Hochaggressive Gegnerinnen zu haben, ist kein Zuckerschlecken. Das gilt auch für den noch aggressiveren Mann. Und manchmal wäre es schon toll gewesen über mehr Kraft und mehr Körpergröße zu verfügen. Aber mit Geduld und guter Technik kommt auch eine (kleine) Frau ans Ziel. Verloren haben immer nur die anderen. Verloren hat die pure Körperkraft.
Ein Argument gibt es, das mich nachdenklich macht: als Frau kann ich keine Kinder zeugen.
Aber ist das der Grund ein Mann zu sein? Sind Männer reine Samenspender?
Für Lesben schon und das ist nun nicht abwertend gemeint. Aber wahre Lesben haben keinen Sex mit Mann. Cousin Ken hat kein Problem uns (Yuki) in der Zukunft auszuhelfen. Und Cousin Ken ist mein zweitliebster Mann. Wären alle Männer wie er und mein Vater, die welt sähe für mich weniger feindlich aus.
Viele Menschen haben irgendwann in ihrem Leben den Wunsch verspürt, das jeweils andere Geschlecht zu sein. Auch klein Mayumi hat diesen Satz gesagt. Aber diese Tage sind vergangen, heute bin ich gerne Frau. Und meine beste Freundin. Das hat schon Diane von Fürstenberg erkannt:
„Wenn eine Frau sich selbst die beste Freundin ist, wird das Leben einfacher.“
Männer, das sind die anderen. Und die haben keine Macht über mich.
Diese Macht hat nur eine gewisse Elfe, die mich vehement vom Schreibtisch zieht.
Bei ihr mag ich kein Mann sein, bei ihr werde ich zur schwachen Frau.
Lass die Leute reden!
Die Band Rosenstolz kenne ich schon seit vielen Jahren. Die Musik hat mich immer tief bewegt. Ein Song den ich besonders mag heißt „Lass sie reden.“ Als Lesbe bin ich es gewohnt, dass die Leute über mich reden. Ich bin ja anders! Aber bin ich das wirklich? Was macht mich so seltsam, so anders? Dass ich nicht in die Moralvorstellungen von Heten passe? Dass ich noch nie einen Mann geküsst habe? Auf die entsprechende Frage von Mann gibt es eine (lesbische) Standardantwort, die immer wieder für Heiterkeit sorgt: „Nein, hast du schon?“
Mir ist bewusst, dass mich nicht alle Menschen mögen. Einige haben vermutlich Angst vor mir.
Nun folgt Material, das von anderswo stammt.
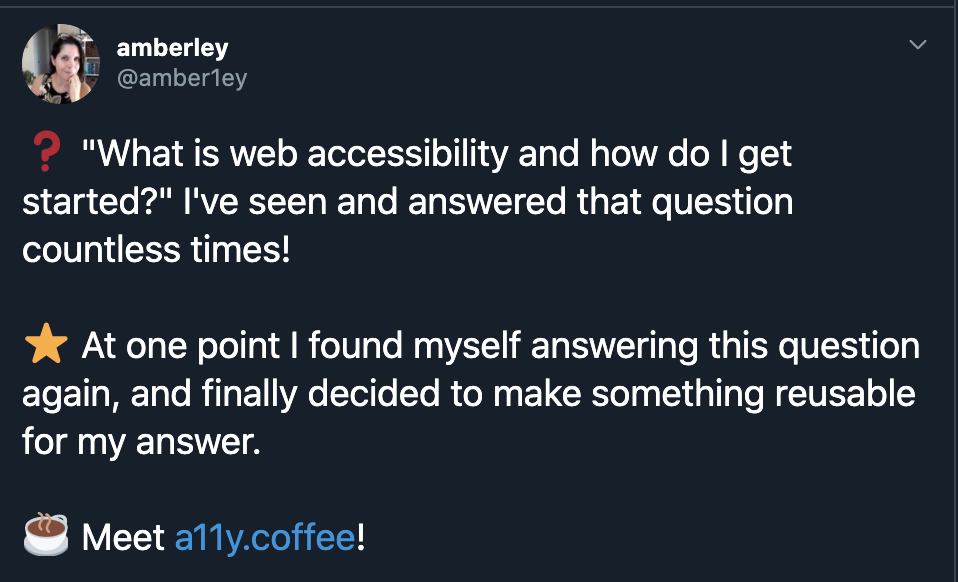Click the text "for my answer."

pyautogui.click(x=141, y=442)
Nicht vor meiner „Kraft“, aber vor meiner (inneren) Stärke. Mir ist bewusst, dass ich als Lesbe noch immer nicht völlig akzeptiert bin. Aber ich möchte kein Mitglied einer homophoben Gesellschaft sein. „Jeder hat es ja gewußt jeder hat es ja geahnt, dass mit dir etwas nicht stimmt“, heißt es in dem Lied. Aber ist es nicht eben jene Gesellschaft, die etwas seltsam ist?
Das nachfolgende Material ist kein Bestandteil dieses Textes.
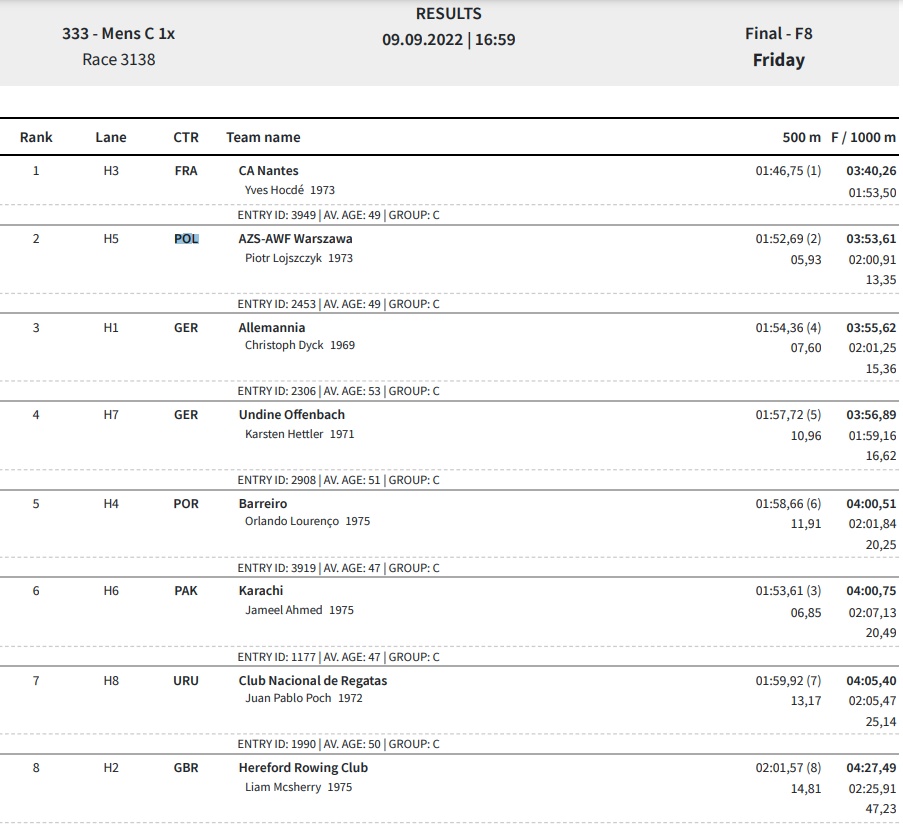Click the Hereford Rowing Club entry
This screenshot has height=825, width=903.
(x=303, y=768)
Ich war immer schon unbequem. Ein Querkopf. Ein (kleiner) Freigeist. Kämpferisch, emotional, mutig, selbstbewusst, frech und nicht ganz dumm. Mein zugegeben großes Ego hat mir schon oft Ärger eingebracht. Aber ich kann weder tatenlos zuschauen, wie ein alter Mann verprügelt wird, noch im stillen Kämmerlein sitzen, wenn eine Schwester seelischen Beistand braucht. Von sich selbst überzeugt zu sein ist vermutlich nicht der größte Fehler. Überzeugend sein zu wollen vermutlich schon.
Mir ist bewusst, dass ich oft belehrend auf andere Menschen wirke. „Oberlehrerhaft“, wie es eine Freundin bezeichnete. Na und? Lass die Leute reden! Ich mag niemanden belehren. Niemand muss mir auf meinem Weg folgen. Was ich zu sagen habe sage ich. Ohne Rücksicht. „Ich bin wie ich bin und das ist alles was ich bin“, lautet ein Zitat. Mehr wollte ich nie sein. Aber ich glaube, das ist schon eine ganze Menge mehr, als andere Menschen jemals sein werden.
„I have a dream …“, hat Martin Luther King einst gesagt. Er hat diesen Traum nicht mehr erlebt. Auch ich habe einen Traum. Und dieser Traum hat eine Farbe. Sie ist bunt, wie der Regenbogen. Und jeden Tag spannt sich dieser Regenbogen über ein anderes Land der Welt. Im Gegensatz zu Martin Luther King werde ich meinen Traum (er)leben. Ich träume ihn täglich. Stück für Stück. Und die Leute, die lasse ich reden. Redet wer mit?